Payment issues tend to follow a more structured path. At the first sign of trouble (around the 45-day mark), Fraser schedules a conversation to determine whether the problem is temporary or part of a larger financial challenge. If the issue continues to the 90-day mark, the team begins a formal default process, pausing support services until payment is resolved. From there, if the situation does not improve, they remove management tools, terminate the support agreement, and pursue collections if necessary.”Issues unrelated to payment are handled very differently, because those situations usually involve alignment and trust rather than finances,” said Macri.

Legal ramifications

The following insights from legal counsel are provided for general informational purposes only and do not constitute legal advice or create an attorney-client relationship.

Once a dealer has identified the type of problem, the next step is understanding the legal framework for ending the relationship. Issues can range from nonpayment to technical noncompliance to interpersonal conflict. Each scenario carries different contractual and legal considerations.

Greg Goldberg, general counsel for the Business Technology Association, says the first place for a dealer to look is the applicable termination clause in the contract, especially if the problem is based on intangible considerations such as personal behavior.

“Well-drafted contract termination language should set clear expectations outlining what happens when a party breaches an agreement, including the rights and remedies of the counterparty,” noted Goldberg.

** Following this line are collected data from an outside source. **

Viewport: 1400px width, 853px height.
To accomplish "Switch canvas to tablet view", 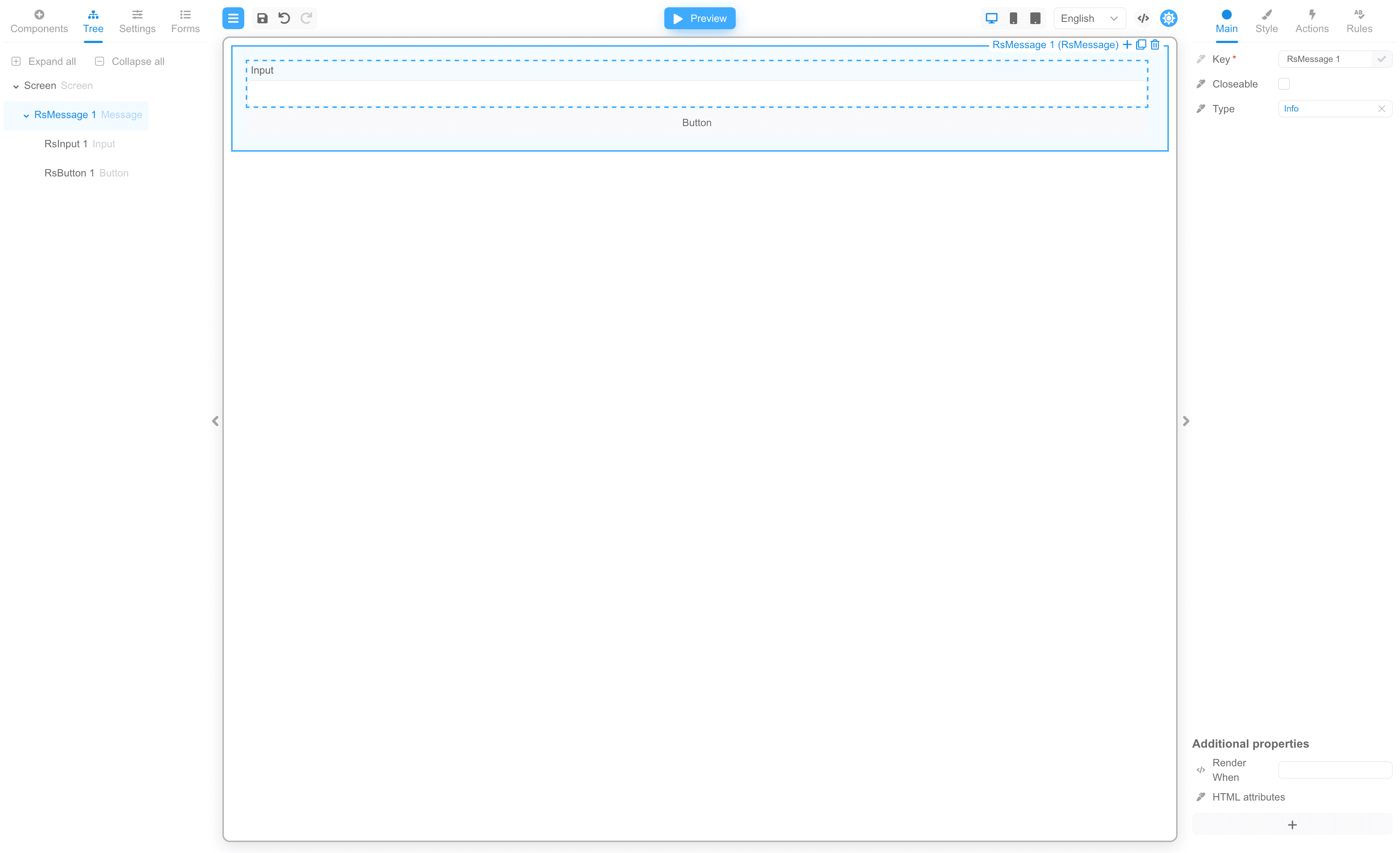I will coord(1035,17).
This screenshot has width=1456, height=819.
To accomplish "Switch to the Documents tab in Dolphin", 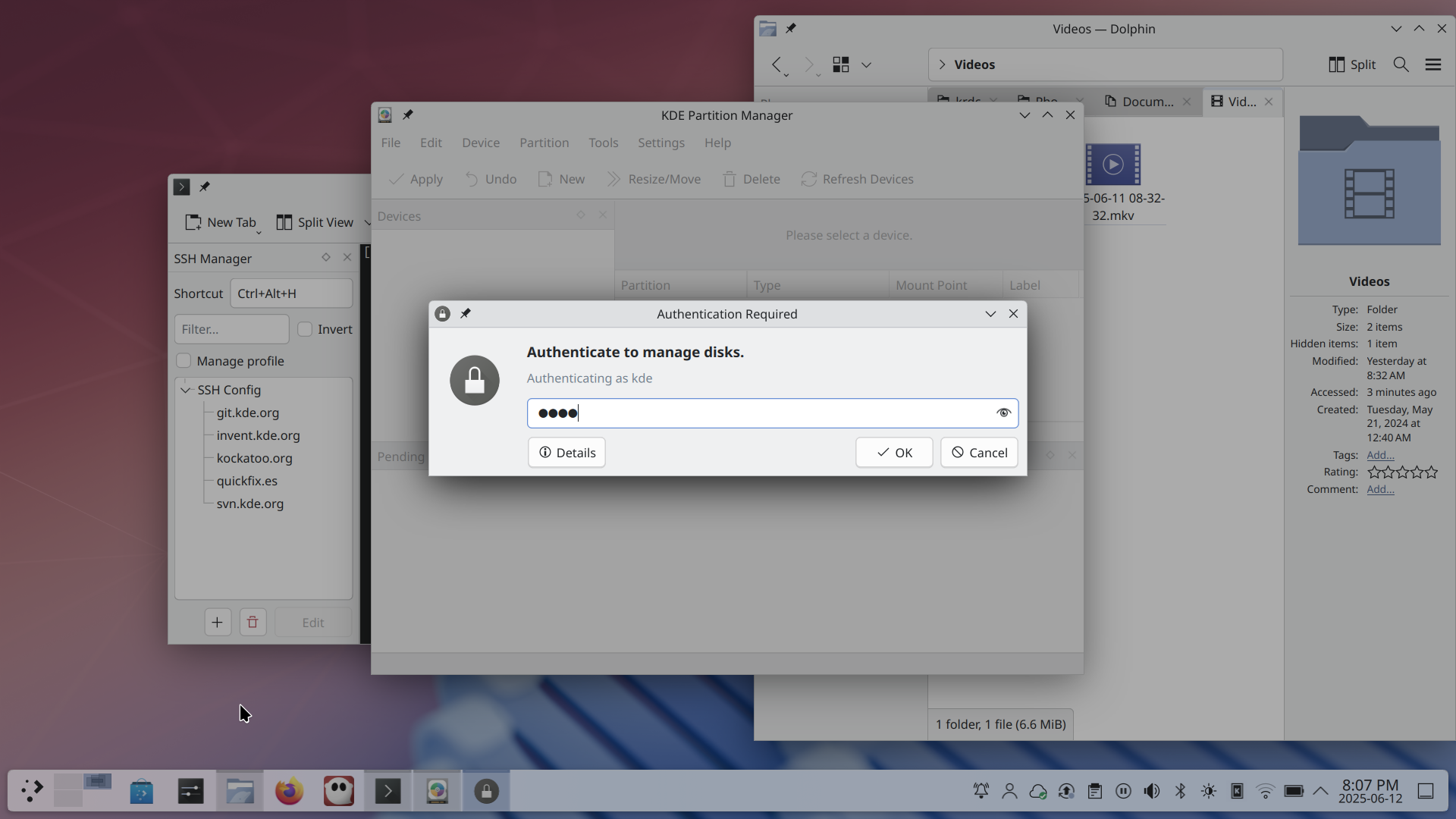I will tap(1144, 101).
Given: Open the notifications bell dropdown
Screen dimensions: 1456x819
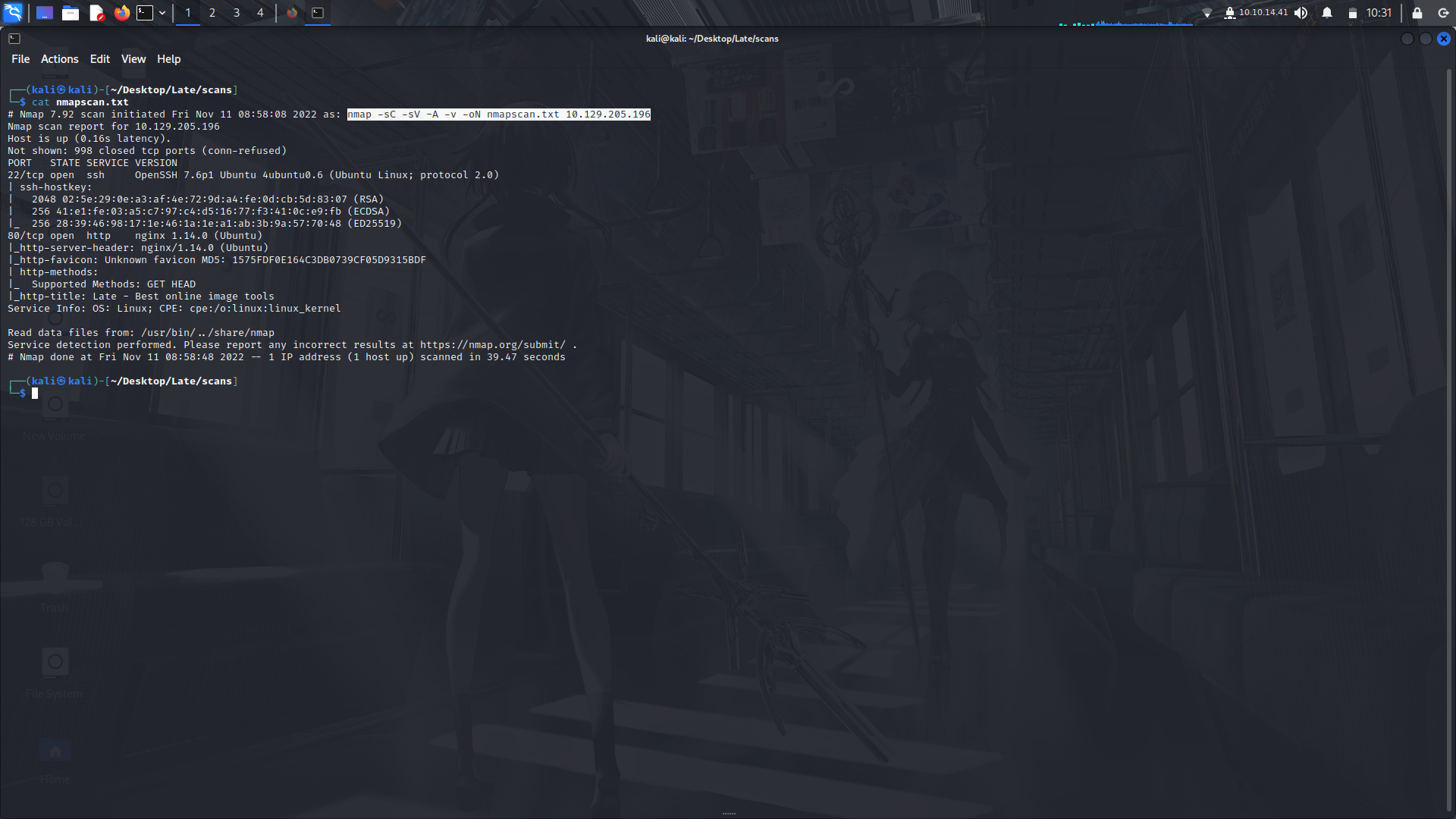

According to Goldberg, one of the most common and risky mistakes dealers make is attempting to retrieve equipment themselves. “Any unauthorized entry onto a customer’s premises can be considered trespassing and can expose a dealer or a dealer’s employees to civil or even criminal penalties,” he explained. Even if a dispute goes to court, a judge rarely orders the equipment returned. “Instead, a judge will assess the value of the dispute and order the losing party to pay money damages.”

Documentation is especially critical. This includes email files, call logs, and text messages. “There should be strong policies in place requiring employees not to delete customer interactions via text message and to archive those conversations to servers or the cloud,” he urged. “The same goes for messaging applications like WhatsApp, Signal, and the like.” Such considerations can make it safer for dealers when it comes to how to fire a customer.

How to end the relationship professionally

How a dealer communicates the exit can often determine whether a situation escalates or resolves. Goldberg said a termination notice should always be sent in writing to the designated contact person.

“This may come as a surprise coming from a litigator, but my view is a termination notice should close with an invitation to meet and confer to resolve any outstanding issues,” he advised. “Far too often dealers and customers resort to litigation threats, which may feel cathartic to say, but rarely materialize into lawsuits. Because most disputes are eventually settled, it is always better to try to find an acceptable compromise up front before tempers and legal fees escalate out of control.”

Many office technology dealers find the decision to end the contract is often mutual.

“We almost never truly ‘fire’ a customer,” said Macri. “What usually happens is that the client ultimately decides the partnership is not the right fit anymore. At that point, we help them transition to another provider and ensure the offboarding process is smooth.”

Staying aligned

Ultimately, the decision to end the relationship and how to fire a customer is not about cutting ties. It’s about protecting the health of the business.

“In managed IT, the goal isn’t to fire customers. The goal is to stay aligned with risk, responsibility, and business outcomes,” said Macri at Fraser Advanced Information Systems.

Holding onto the wrong customer limits a dealer’s ability to grow with the right clients and build the business as a whole.

“Recurring revenue is only valuable if it’s profitable. If a client isn’t willing to accept revised pricing or a realistic scope of service, it’s time to let them go,” said Couckuyt. “Every hour spent managing a losing account is an hour not spent building something better.”